In the investigation, the results of which were published in the September 2021 issue of Ophthalmology Retina, 27 patients (36 eyes) met inclusion criteria: 7 patients (10 eyes) were treated with CMV-specific CTLs and 20 patients (26 eyes) were treated with standard-of-care therapies, with the following findings:

• 2 patients (28.6 percent, 4 eyes) received CMV-specific CTL therapy without concurrent systemic or intravitreal antiviral therapy
• 5 patients (71.4 percent, 6 eyes) continued to receive concurrent antiviral therapies
• Over an average follow-up of 33.4 months, resolution of CMV retinitis was achieved in 9 eyes (90 percent) treated with CMV-specific CTLs with best-corrected visual acuity (BCVA) stabilizing (4 eyes) or improving (4 eyes) in 80 percent of eyes

“The majority of the patients treated with the CMV-specific cytotoxic T-cells had stable or improved vision and rarely experienced complications associated with the CMV retinitis,” says Dr. Kiss. “This is the first proof-of-concept study showing that the eye can be treated with T-cell therapy similar to what is done in cancer patients.”

Dr. Kiss and his colleagues concluded that CMV-specific CTL therapy may represent a novel monotherapy or adjunctive therapy, or both, for CMV retinitis, especially in eyes that are refractory to standard-of-care antiviral therapies. While T-cell therapy is still experimental, the study offers an indication as a potential treatment in clinical ophthalmology. “Intraocular tumors, either intraocular lymphoma or intraocular melanoma, may be amenable to T-cell therapy,” says Dr. Kiss. “In addition, transfusion of helper T-cells may also be used in uveitis, a group of disorders where the immune system attacks the eye itself. I could imagine that instead of using cytotoxic T-cells that go in there as the ‘troops,’ you use ‘diplomatic,’ helper T-cells to calm down an immune system that is attacking the eye.”

Case in Point

A patient with CMV retinitis treated with CMV-specific cytotoxic T lymphocytes. (Courtesy of Dr. Szilárd Kiss)

In the images above: (A, B) Funduscopic examination revealed full-thickness retinal necrosis with hemorrhages consistent with CMV retinitis in both eyes. The patient underwent 2 rounds of CMV-specific CTL therapy, during which he received no other systemic or intravitreal antiviral therapies.

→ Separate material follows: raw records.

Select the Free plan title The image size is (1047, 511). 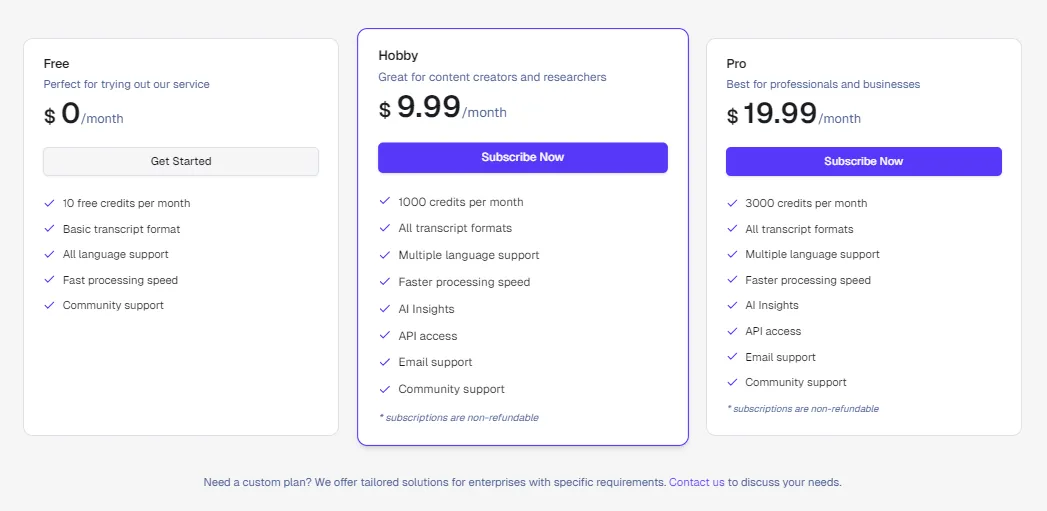[57, 64]
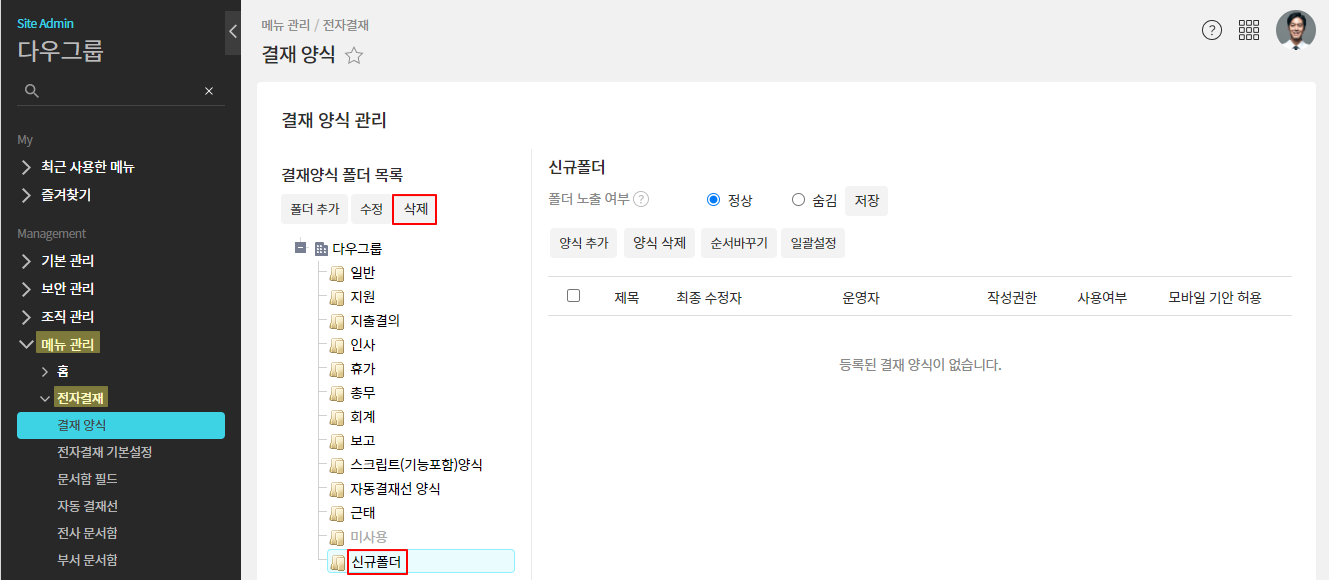Click the search magnifier icon in sidebar
Image resolution: width=1329 pixels, height=580 pixels.
tap(32, 91)
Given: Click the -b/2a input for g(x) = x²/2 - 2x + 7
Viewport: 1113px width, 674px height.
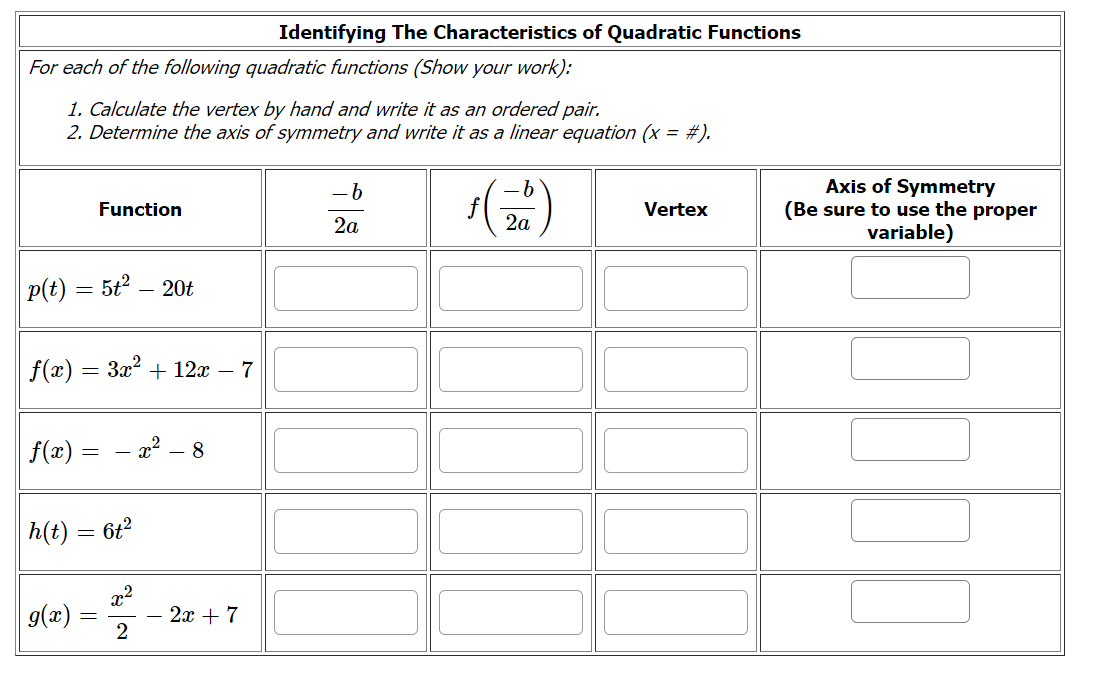Looking at the screenshot, I should 345,611.
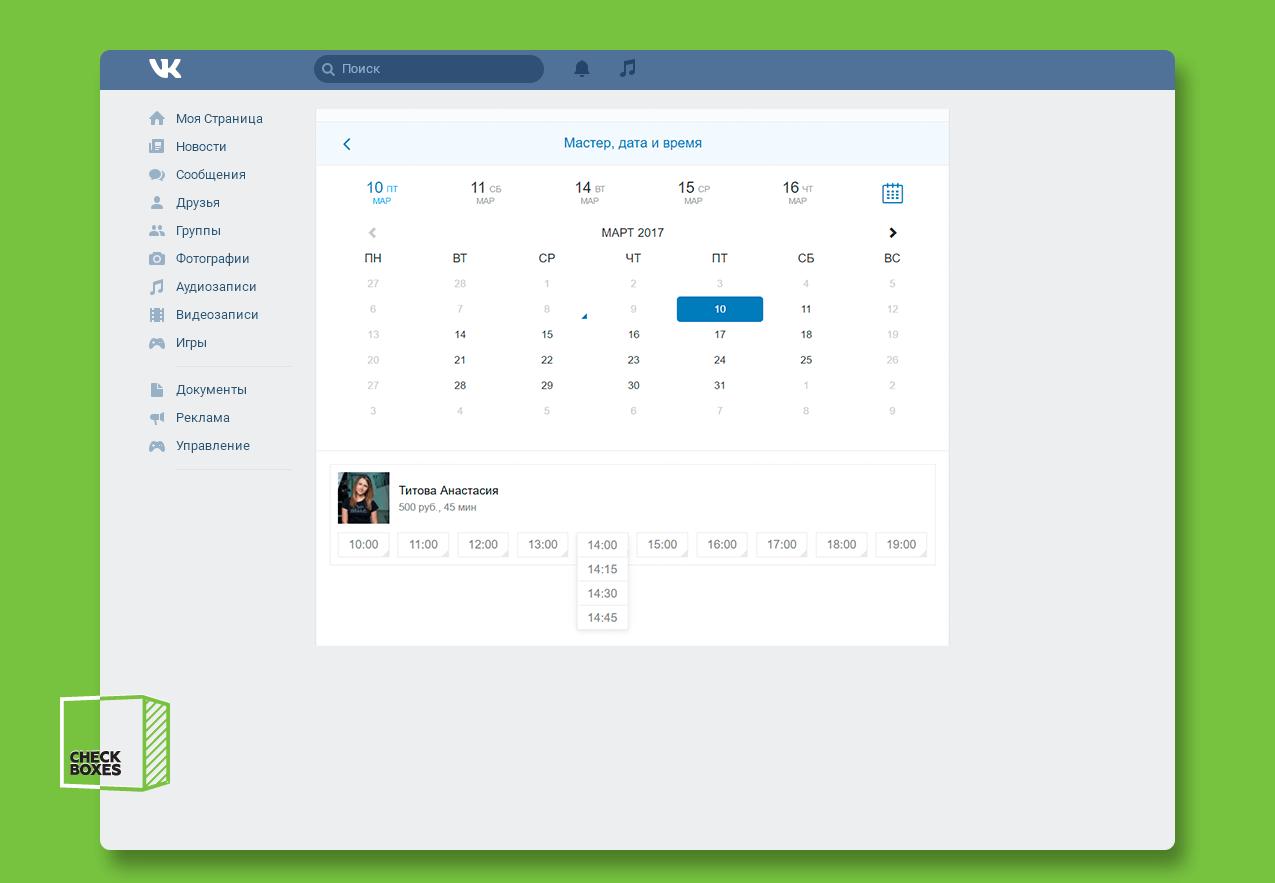The width and height of the screenshot is (1275, 883).
Task: Click the back arrow beside page title
Action: (x=347, y=144)
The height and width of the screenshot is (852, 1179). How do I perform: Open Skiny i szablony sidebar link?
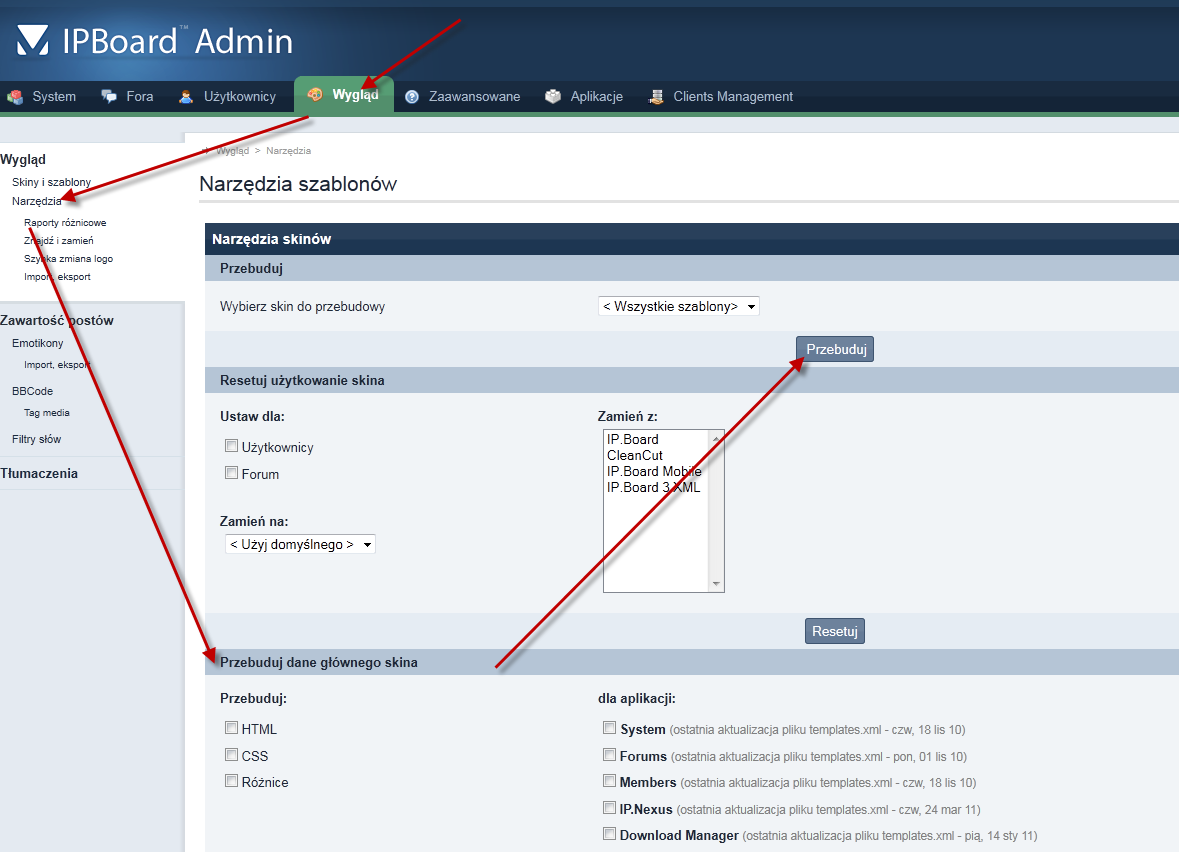pos(51,182)
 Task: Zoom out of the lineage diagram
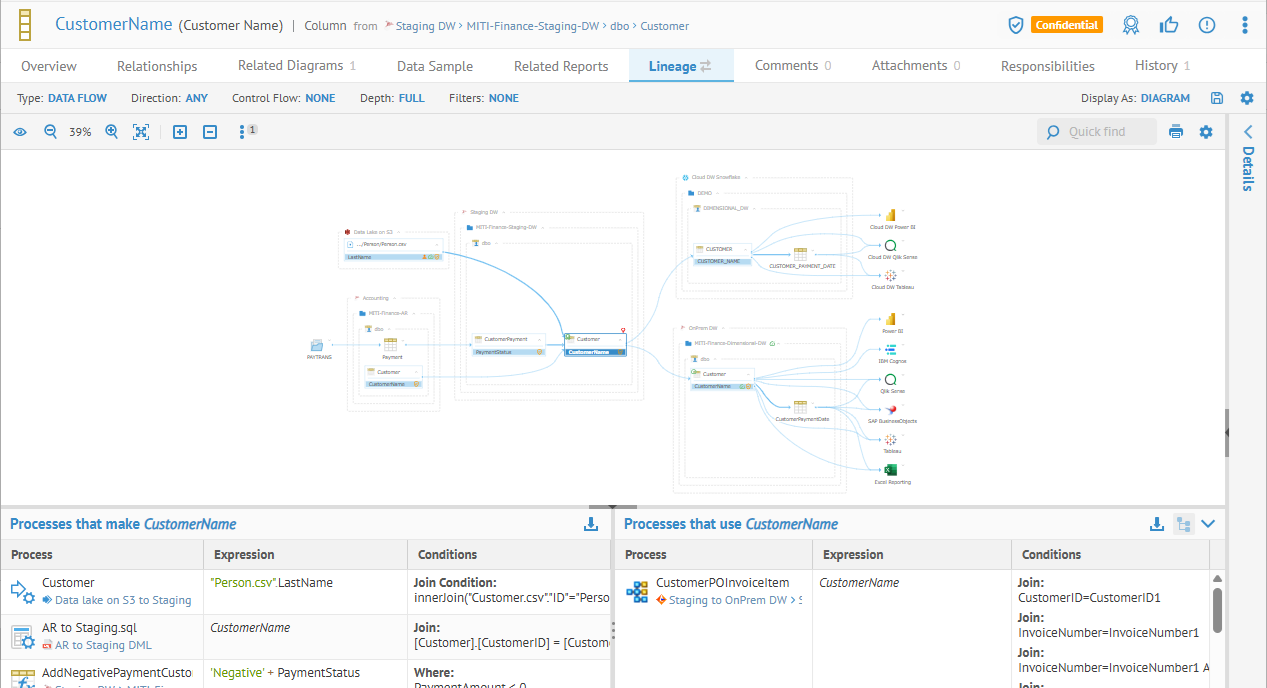(50, 132)
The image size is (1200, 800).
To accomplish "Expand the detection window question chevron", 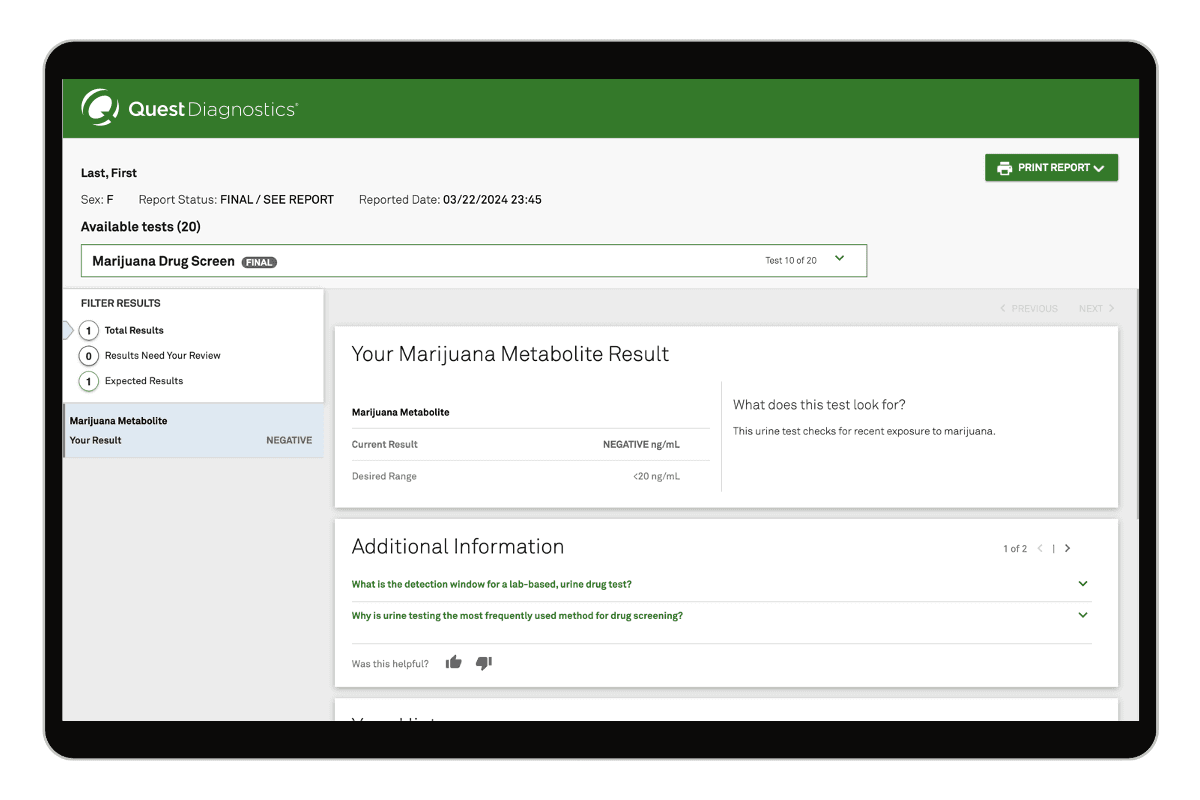I will coord(1082,584).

Dramatic consolidation and then resolution of the retinitis occurred within 3 months of initiating therapy. (C, D) Response was durable; funduscopic evaluation at 76 months after CMV-specific CTLs revealed chorioretinal scarring with no recurrence of retinitis, uveitis, macular edema, or retinal detachment.

“The CMV cytotoxic T-cell therapy is not yet FDA approved and only available in select centers,” adds Dr. Kiss. “The next step would be to conduct a larger prospective evaluation of the technology that could lead to FDA approval. It is extremely exciting because it represents a different approach to treating ocular disorders that’s never been done before.”